## TASK
Render the listing below as a Markdown table with the columns Row and Line. Number each line in order and leave out the blank ones.

## DATASET RECORDS
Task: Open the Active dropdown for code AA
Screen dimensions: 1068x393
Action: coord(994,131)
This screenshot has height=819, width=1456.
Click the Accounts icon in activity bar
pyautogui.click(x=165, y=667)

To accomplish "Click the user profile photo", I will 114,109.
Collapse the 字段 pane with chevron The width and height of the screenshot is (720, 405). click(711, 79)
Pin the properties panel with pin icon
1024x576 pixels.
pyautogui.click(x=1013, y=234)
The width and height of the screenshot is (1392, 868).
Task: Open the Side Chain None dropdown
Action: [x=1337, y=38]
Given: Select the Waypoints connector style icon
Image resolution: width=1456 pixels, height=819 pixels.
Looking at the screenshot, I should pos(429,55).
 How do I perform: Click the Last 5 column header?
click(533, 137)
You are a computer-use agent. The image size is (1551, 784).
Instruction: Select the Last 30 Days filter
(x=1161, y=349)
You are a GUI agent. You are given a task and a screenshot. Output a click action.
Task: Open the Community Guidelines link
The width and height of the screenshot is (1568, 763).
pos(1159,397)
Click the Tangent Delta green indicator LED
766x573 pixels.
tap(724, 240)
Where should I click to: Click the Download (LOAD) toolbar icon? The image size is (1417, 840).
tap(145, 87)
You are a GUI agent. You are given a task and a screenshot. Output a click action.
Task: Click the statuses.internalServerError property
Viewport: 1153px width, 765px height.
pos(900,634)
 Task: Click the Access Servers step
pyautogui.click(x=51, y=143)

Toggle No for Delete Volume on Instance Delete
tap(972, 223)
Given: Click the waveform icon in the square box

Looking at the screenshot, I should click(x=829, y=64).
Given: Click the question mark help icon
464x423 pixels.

## TASK OUTPUT
| Row | Line |
|---|---|
| 1 | Task: Open the Active dropdown for code AA |
| 2 | Screen dimensions: 1068x393 |
| 3 | Action: coord(994,131) |
| 4 | This screenshot has height=819, width=1456. |
| 5 | Click the Accounts icon in activity bar |
| 6 | pyautogui.click(x=165, y=667) |
| 7 | To accomplish "Click the user profile photo", I will 114,109. |
| 8 | Collapse the 字段 pane with chevron The width and height of the screenshot is (720, 405). click(711, 79) |
| 9 | Pin the properties panel with pin icon |
| 10 | 1024x576 pixels. |
| 11 | pyautogui.click(x=1013, y=234) |
| 12 | The width and height of the screenshot is (1392, 868). |
| 13 | Task: Open the Side Chain None dropdown |
| 14 | Action: [x=1337, y=38] |
| 15 | Given: Select the Waypoints connector style icon |
| 16 | Image resolution: width=1456 pixels, height=819 pixels. |
| 17 | Looking at the screenshot, I should pos(429,55). |
| 18 |  How do I perform: Click the Last 5 column header? |
| 19 | click(533, 137) |
| 20 | You are a computer-use agent. The image size is (1551, 784). |
| 21 | Instruction: Select the Last 30 Days filter |
| 22 | (x=1161, y=349) |
| 23 | You are a GUI agent. You are given a task and a screenshot. Output a click action. |
| 24 | Task: Open the Community Guidelines link |
| 25 | The width and height of the screenshot is (1568, 763). |
| 26 | pos(1159,397) |
| 27 | Click the Tangent Delta green indicator LED |
| 28 | 766x573 pixels. |
| 29 | tap(724, 240) |
| 30 | Where should I click to: Click the Download (LOAD) toolbar icon? The image size is (1417, 840). |
| 31 | tap(145, 87) |
| 32 | You are a GUI agent. You are given a task and a screenshot. Output a click action. |
| 33 | Task: Click the statuses.internalServerError property |
| 34 | Viewport: 1153px width, 765px height. |
| 35 | pos(900,634) |
| 36 |  Task: Click the Access Servers step |
| 37 | pyautogui.click(x=51, y=143) |
| 38 | Toggle No for Delete Volume on Instance Delete |
| 39 | tap(972, 223) |
| 40 | Given: Click the waveform icon in the square box |
| 41 | Looking at the screenshot, I should click(x=829, y=64). |
| 42 | Given: Click the question mark help icon |
| 43 | 464x423 pixels. |